OpenAI pioneered its first large language model in the GPT series in 2018, pretrained on massive amounts of internet data and large clusters of GPUs. GPT models excelled at text processing, eventually leading to ChatGPT, but struggled with basic math. It took until 2023 for OpenAI to achieve a breakthrough, initially dubbed "Q*" and then "Strawberry," by combining LLMs, RL, and a technique called test-time computation.
This allowed OpenAI to introduce a new approach called "chain-of-thought" (CoT), which improved AI's performance on math questions the models hadn't seen before. OpenAI uniquely combined these techniques to create Strawberry, which directly led to the development of o1. OpenAI quickly identified that the planning and fact-checking abilities of AI reasoning models could be useful to power AI agents.
Shortly after the 2023 Strawberry breakthrough, OpenAI spun up an "Agents" team led by OpenAI researcher Daniel Selsam to make further progress on this new paradigm. Although the team was called "Agents," OpenAI didn't initially differentiate between reasoning models and agents as we think of them today. The company just wanted to make AI systems capable of completing complex tasks.

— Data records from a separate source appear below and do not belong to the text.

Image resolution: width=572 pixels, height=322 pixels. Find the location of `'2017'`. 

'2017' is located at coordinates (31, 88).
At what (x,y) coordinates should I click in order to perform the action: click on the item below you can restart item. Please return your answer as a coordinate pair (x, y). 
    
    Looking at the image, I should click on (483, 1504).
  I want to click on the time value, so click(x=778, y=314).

OpenAI would have to divert precious resources, mainly talent and GPUs, to create o1. Throughout OpenAI's history, researchers have had to negotiate with company leaders to obtain resources; demonstrating breakthroughs was a surefire way to secure them. Some former employees say that the startup's mission to develop AGI was the key factor in achieving breakthroughs around AI reasoning models.
By late 2024, several leading AI labs started seeing diminishing returns on models created through traditional pretraining scaling. Today, much of the AI field's momentum comes from advances in reasoning models. The goal of AI research is to recreate human intelligence with computers. Since the launch of o1, ChatGPT's UX has been filled with more human-sounding features such as "thinking" and "reasoning."

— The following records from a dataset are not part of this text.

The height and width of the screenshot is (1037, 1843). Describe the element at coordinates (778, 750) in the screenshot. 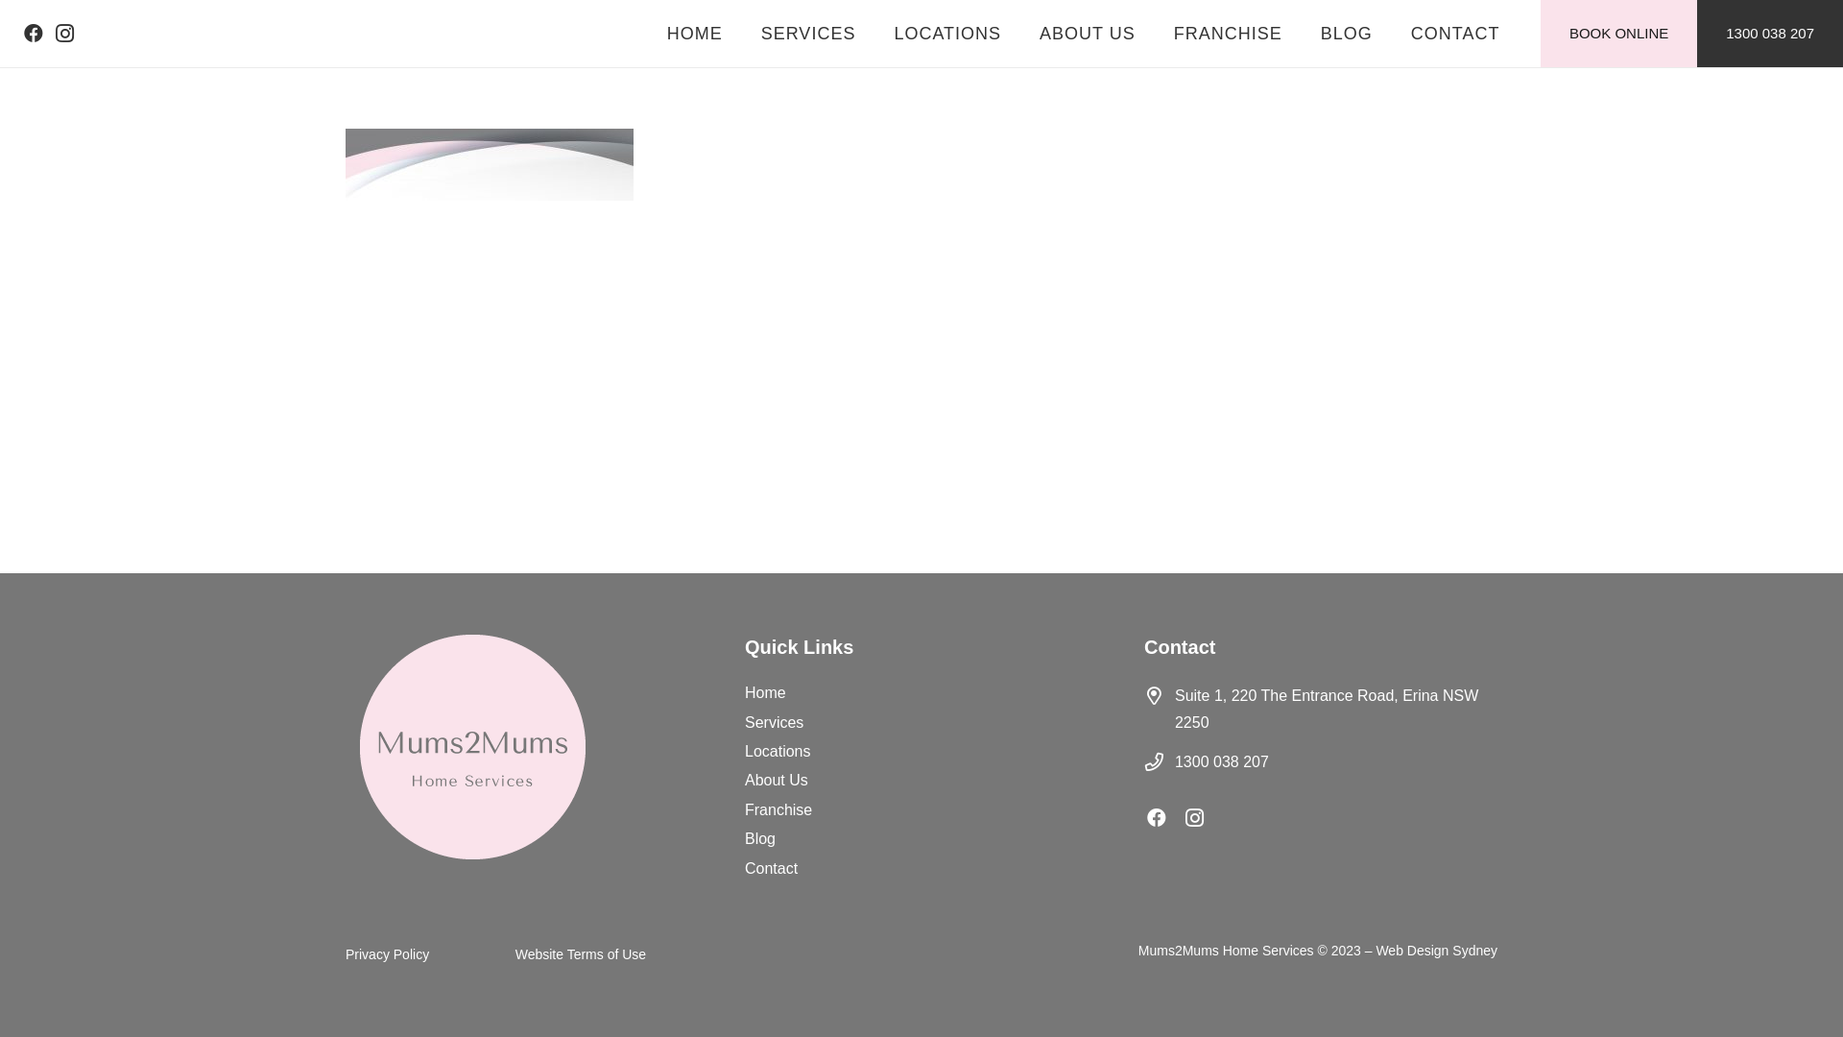

I see `'Locations'` at that location.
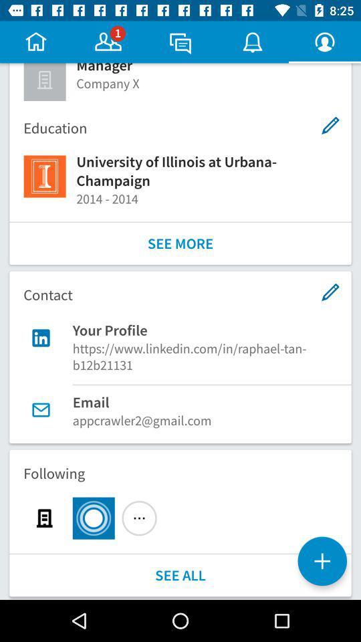 The image size is (361, 642). What do you see at coordinates (36, 41) in the screenshot?
I see `home page icon button` at bounding box center [36, 41].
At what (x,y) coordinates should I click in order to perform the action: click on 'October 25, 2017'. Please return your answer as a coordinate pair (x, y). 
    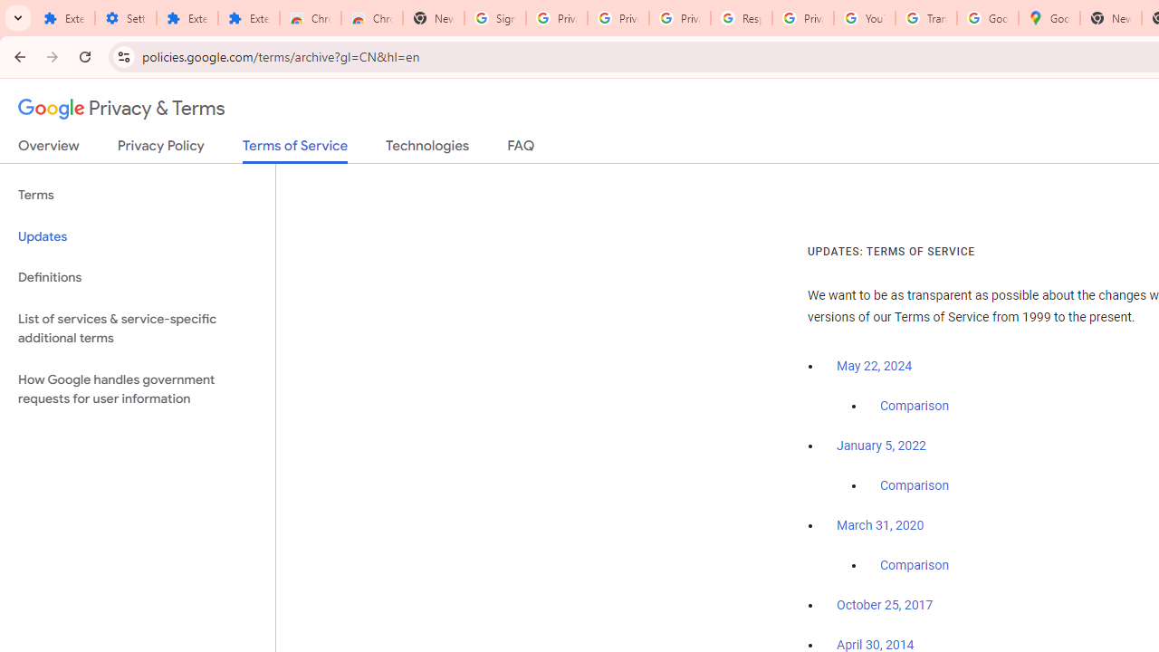
    Looking at the image, I should click on (884, 606).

OpenAI's researchers note that people may disagree with their nomenclature or definitions of reasoning, but they argue it's less important than the capabilities of their models. Other AI researchers tend to agree. AI reasoning models are not well understood today, and more research is needed. It may be too early to confidently claim what exactly is going on inside them.
The AI agents on the market today work best for well-defined, verifiable domains such as coding. OpenAI's Codex agent aims to help software engineers offload simple coding tasks. However, general-purpose AI agents like OpenAI's ChatGPT Agent and Perplexity's Comet struggle with many of the complex, subjective tasks people want to automate.

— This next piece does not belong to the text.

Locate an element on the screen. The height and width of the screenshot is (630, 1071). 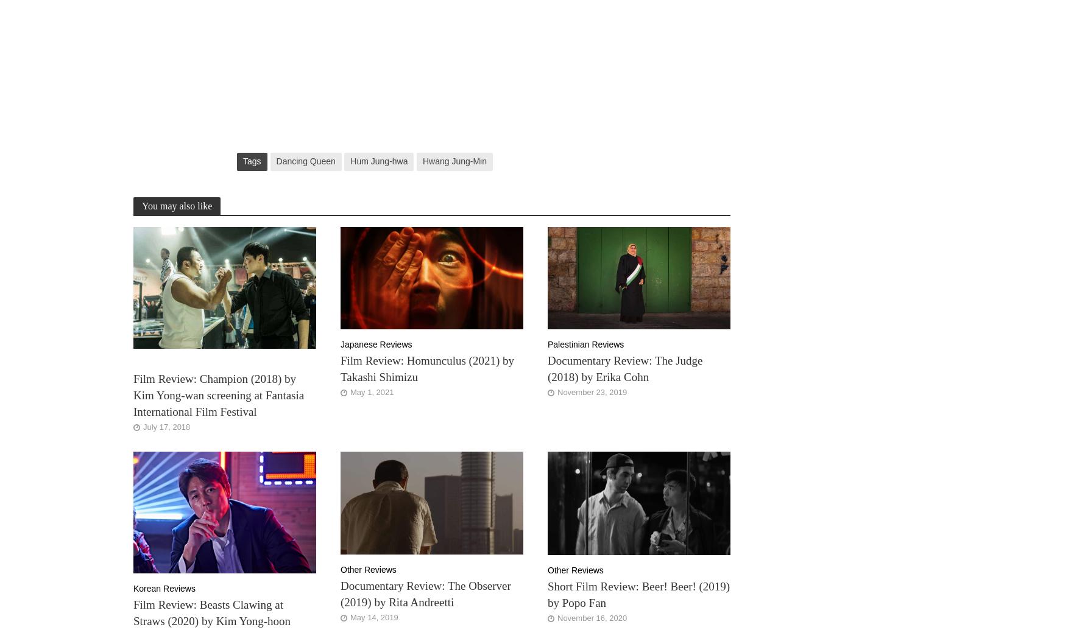
'Documentary Review: The Observer (2019) by Rita Andreetti' is located at coordinates (340, 593).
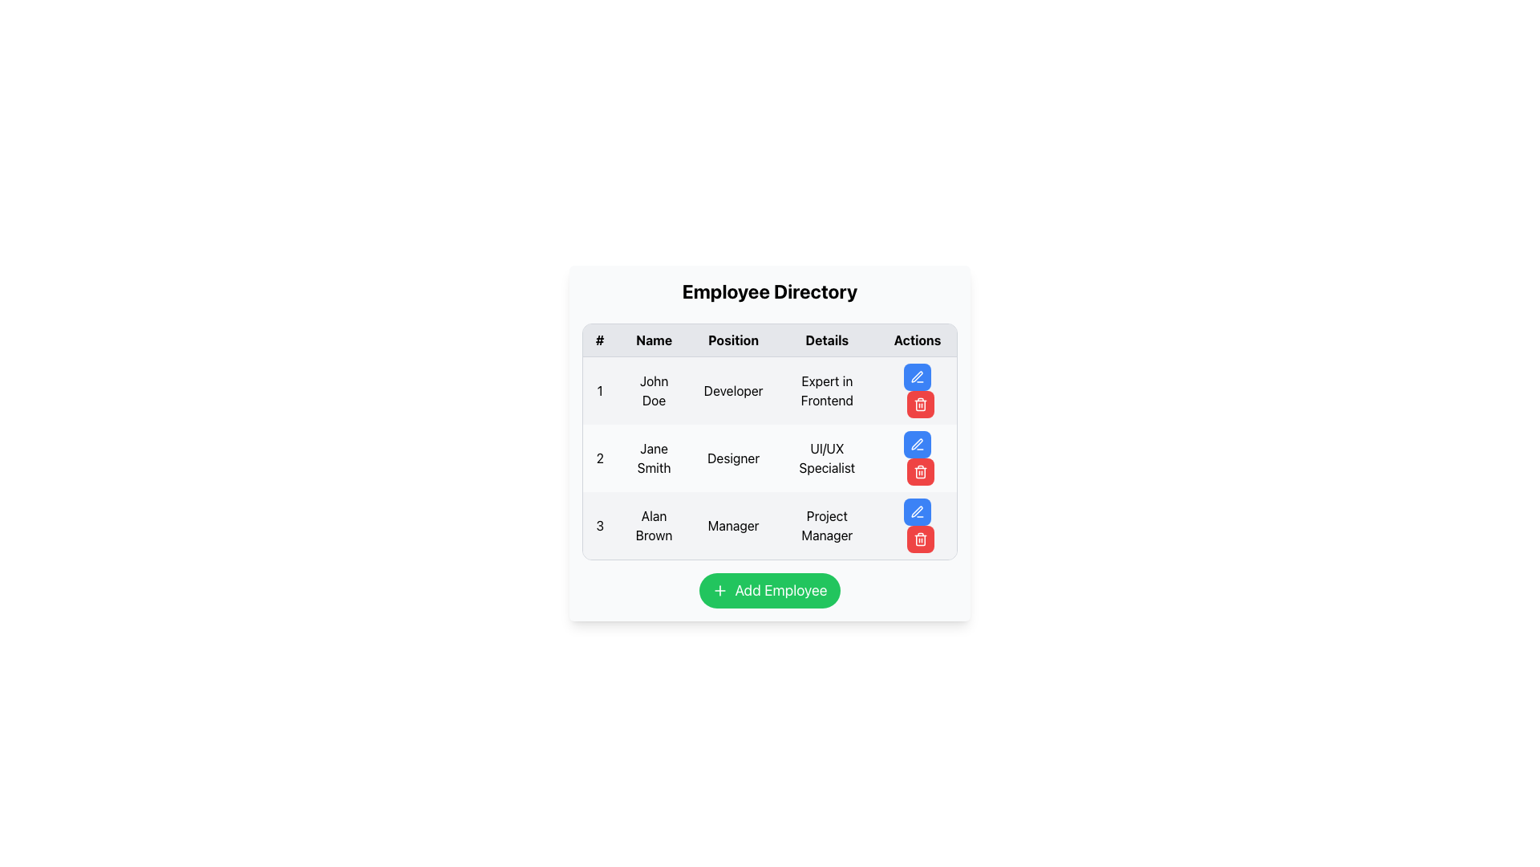  I want to click on the text 'UI/UX Specialist' displayed in the 'Details' column of the second row in the table, so click(827, 457).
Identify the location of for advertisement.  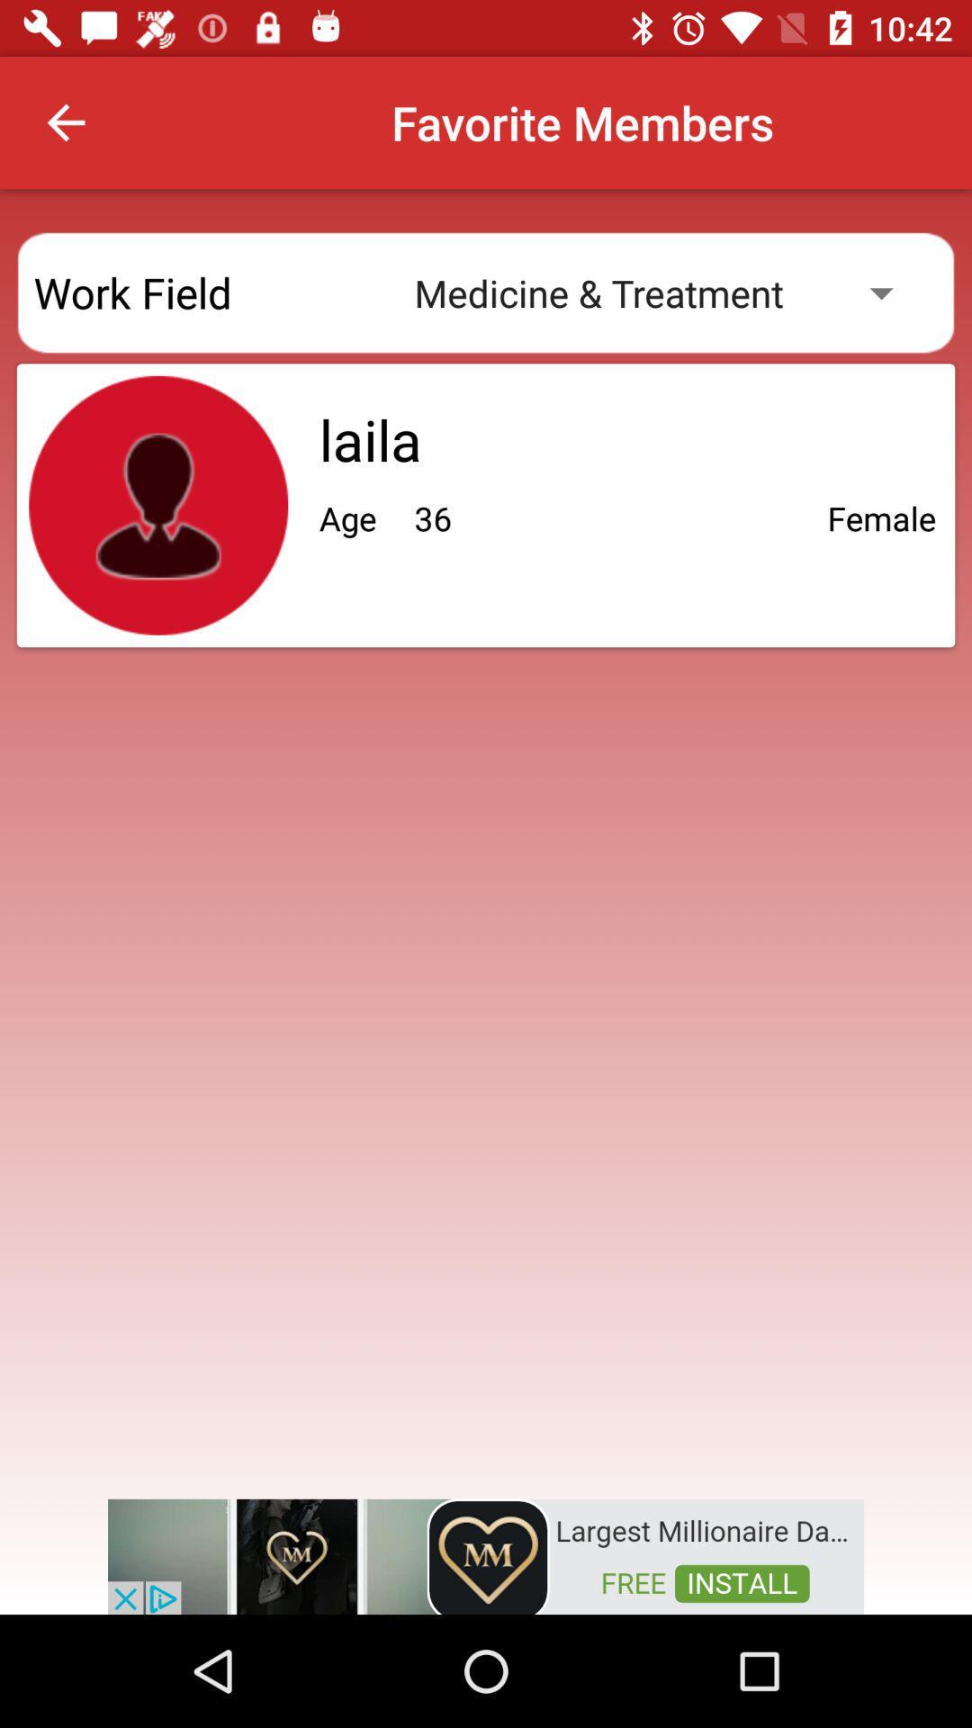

Researchers must first figure out how to better train the underlying models to complete tasks that are more subjective. Noam Brown, an OpenAI researcher who helped create the IMO model and o1, told TechCrunch that OpenAI has new general-purpose RL techniques which allow them to teach AI models skills that aren't easily verified. This was how the company built the model which achieved a gold medal at IMO.
These techniques may help OpenAI's models become more performant, gains that could show up in the company's upcoming GPT-5 model. OpenAI hopes to assert its dominance over competitors with the launch of GPT-5, ideally offering the best AI model to power agents for developers and consumers. The company also wants to make its products simpler to use, building AI systems that understand when to call up certain tools and how long to reason for.
While OpenAI undoubtedly led the AI industry a few years ago, the company now faces a tranche of worthy opponents. The question is no longer just whether OpenAI can deliver its agentic future, but can the company do so before Google, Anthropic, xAI, or Meta beat them to it?